FRIDAY | JAN 26, 2018 | 7:30-9:30 pm
Robert A. Rees & Gloria Gardner Murdock
This Think Again event is in association with the Utah Citizen Summit, Village Square, and Living Room Conversations
One of the main reasons for the deterioration or public discourse is that we have forgotten how to listen to one another with our hearts, what Rumi calls “the deep ear inside our chests.” This discussion focuses on cultivating such listening by learning how to attune our ears to hear the hearts of others before we judge and speak.
GATHERING AT:
Home of Ed and Kristen Iversen
3582 Oak Rim Way Salt Lake City, UT 84109
Those who are able, please park in the “park & ride” lot on the NW corner of 3900 South and Wasatch Blvd.
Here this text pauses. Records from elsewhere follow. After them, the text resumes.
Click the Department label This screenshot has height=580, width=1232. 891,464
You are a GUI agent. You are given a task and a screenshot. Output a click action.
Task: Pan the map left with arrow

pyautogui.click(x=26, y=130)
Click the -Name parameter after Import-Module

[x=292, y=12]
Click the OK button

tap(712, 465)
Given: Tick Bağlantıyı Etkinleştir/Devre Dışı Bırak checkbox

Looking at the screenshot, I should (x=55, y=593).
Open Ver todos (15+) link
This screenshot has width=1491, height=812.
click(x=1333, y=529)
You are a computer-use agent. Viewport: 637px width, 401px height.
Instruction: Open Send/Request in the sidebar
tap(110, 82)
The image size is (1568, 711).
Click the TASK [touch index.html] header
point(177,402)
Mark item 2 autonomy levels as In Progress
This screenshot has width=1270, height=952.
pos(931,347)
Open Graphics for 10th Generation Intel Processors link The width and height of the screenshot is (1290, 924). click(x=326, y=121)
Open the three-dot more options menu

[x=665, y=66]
Oak Rim Way is just east of the intersection on the north side. There is little parking available near their home.
Seat & Eat:
You’re invited to bring a light folding chair and some food to share.
THE DISCUSSION:
Before the 17th century people made sense of the world through a harmonious interaction of both logos and mythos, the heart and mind working in concert to both find and make meaning. With the advent of modern medical science, the intellect gained primacy over the heart. Since that time, we have tended to see the heart either as a pump or a valentine, both images which rob the heart of its complexity, mystery and power.
To paraphrase J. V. Cunningham’s epithet for the humanist, Sir Thomas More:
Friend, on this scaffold Thomas More lies dead Who would not cut the Heart from the Head.
With severing, we have been cut off from our hearts and lost in our heads. But the heart has reasserted itself in the past few decades as more and more people have felt a heart awakening and have begun to listen not only to the rhythmic beating of the heart but also to its wisdom.
Scientists at the Institute of HeartMath and elsewhere have established the existence of complex, highly sophisticated neural pathways that connect the human heart and brain, confirming that the activity of the heart directly influences the activity of higher brain centers involved in perceptual and cognitive processing, and in the creation of emotional experience.
Drawing on such research, this session examines the role of the heart in human experience and activity, including communication, interactions and relationships, with the primary objective of considering how such new discoveries can facilitate greater and deeper understanding between and among people, groups, tribes and communities—and specifically within the arena of political and social discourse.
ABOUT BOB:
Robert A. “Bob” Rees, Ph.D., is a scholar, teacher, and humanitarian. He has taught at UCLA, UC Santa Cruz and and UC Berkeley and currently teaches at Graduate Theological Union in Berkeley, where he serves as Director of Mormon Studies. For a dozen years (1996-2008), Rees was Director of Education and Humanities at the Institute of HeartMath, a research and education center in the Santa Cruz Mountains focusing on the heart. He is the author/co-author of numerous studies in religion, education, psychology, politics, cultural studies and the arts and humanities. He is the co-author of “New Perspectives On the Role of the Heart in Positive Emotions, Intuition, and Social Coherence” ( The Oxford Handbook of Positive Psychology, 3rd Edition, 2017). His book of poetry, Waiting for Morning, has just been published (Zarahemla Press, 2017).
ABOUT GLORIA:
Gloria Gardner Murdock studied Cultural Communication (looking at the fringe edges of society) at the University of Utah and taught there as well. She has taught English as a foreign language in Jinan, China and southern India, and has since spent well over a decade teaching ESL to adults who have come to SLC from various countries. Currently, she uses bio-feedback methods with Hospice patients, and works with an integrative health coalition. Her training with John Kesler’s ground-breaking Integral Polarity Practice have primed her for Stages of Adult Development study at Pacific Integral, where Thomas McConkie is on the faculty.